Ruthenien – Galizien – Ukraine

Der Konflikt mit Russland hat der Ukraine in Deutschland kontroverse, öffentliche Aufmerksamkeit beschert. Aber die Geschichte dieses Raumes reicht viel weiter zurück. Neue Forschungen sollen angestoßen und gebündelt werden.
Seit der Orangen Revolution 2004 ist die Ukraine immer wieder ins Zentrum der öffentlichen Aufmerksamkeit in Deutschland gerückt. Dabei ist erneut bewusst geworden, dass die Ukraine sowohl zum "Osten" als auch zum "Westen" Europas gehört und eine Region des kulturellen Austausches zwischen Mittel- und Osteuropa bildet. Wie auch immer die Entscheidungen der Europäischen Union über eine Mitgliedschaft oder eine bestimmte Form von Partnerschaft mit der Ukraine ausfallen werden – klar ist in jedem Fall, dass die Ukraine auch in Zukunft ein bedeutsamer Faktor der europäischen Wirklichkeit bleiben wird.

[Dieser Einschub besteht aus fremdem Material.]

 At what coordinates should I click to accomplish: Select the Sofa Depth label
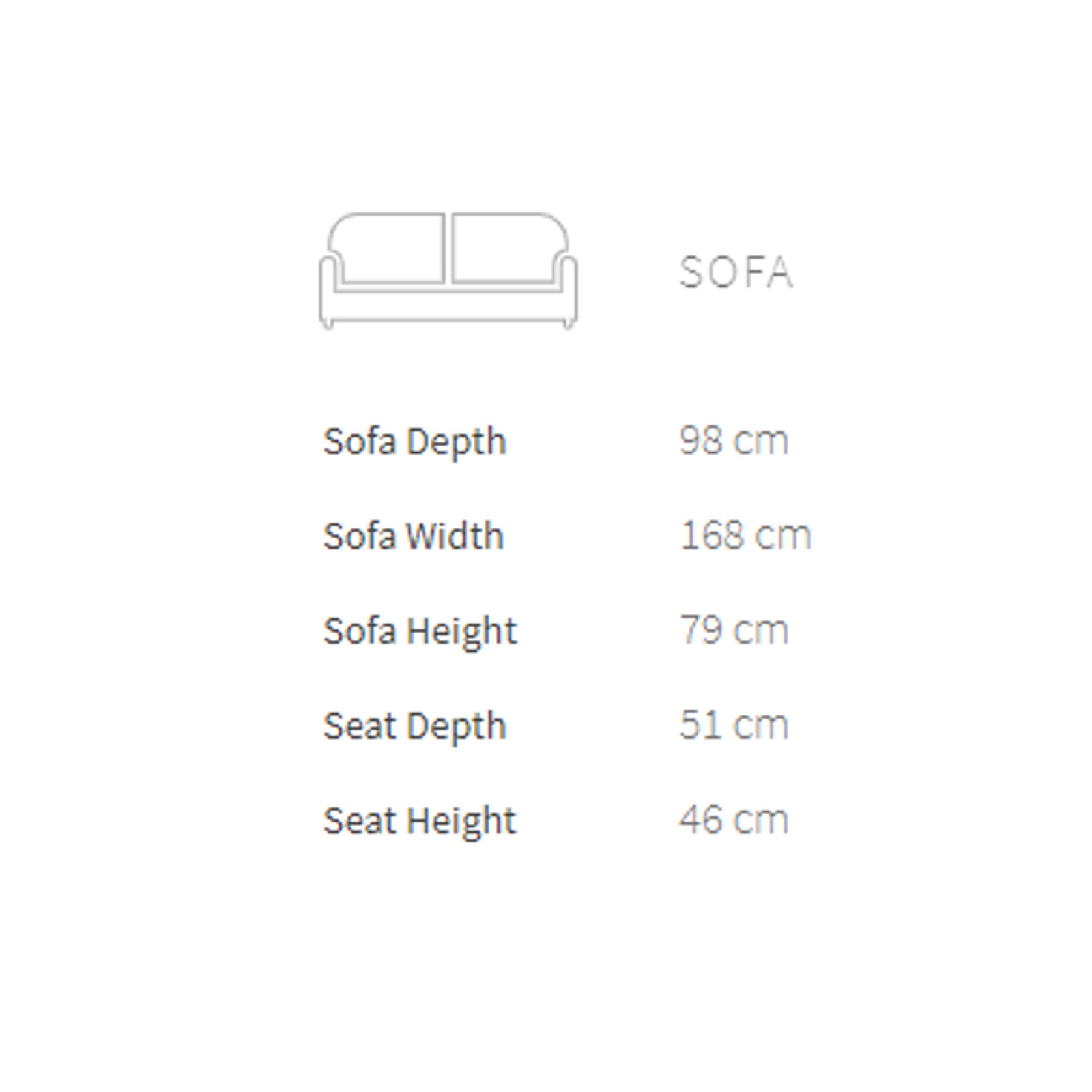(x=415, y=442)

Wissenschaftliche Beschäftigung mit der Ukraine im deutschen Sprachraum
Diesem gesteigerten öffentlichen Interesse an der Ukraine steht noch keine angemessene wissenschaftliche Beschäftigung im deutschen Sprachraum gegenüber. Mit einer gezielten Bündelung der wissenschaftlichen, lehrrelevanten und praxisbezogenen Aktivitäten an der Universität Passau zu ukrainischen Themen soll ein günstiges Umfeld für weitere Forschungs- und Studienvorhaben erzeugt werden. Einschlägig sind Arbeiten aus geschichtswissenschaftlicher, literatur- und kulturwissenschaftlicher Sicht sowie Brückenschläge zu anderen Disziplinen.
Geschichte im Fokus
Besonderes Augenmerk liegt dabei auf der historischen Langzeitperspektive. Das, was heute die Ukraine bildet, war in früheren Zeiten Teil der polnisch-litauischen Adelsrepublik und dann des Habsburgerreichs. Als „Ruthenien“ und später „Galizien“ ist der westliche Teil der heutigen Ukraine ein fester Teil der ostmitteleuropäischen Geschichte. Die Ostukraine, aber auch die wechselvolle Zugehörigkeit der Krim bilden eigene Problembereiche. Als klassisches Überlappungsgebiet der Kulturen waren und sind in der Ukraine – zum Teil bis heute – neben der ukrainischen auch die russische, polnische, deutsche und jiddische Sprache präsent. Und wie nur wenige andere Länder spiegelt die Ukraine die Begegnung zwischen lateinischem, griechischem und uniertem Christentum (ganz abgesehen von der Präsenz des Islams, des Judentums und historischer Sonderformen).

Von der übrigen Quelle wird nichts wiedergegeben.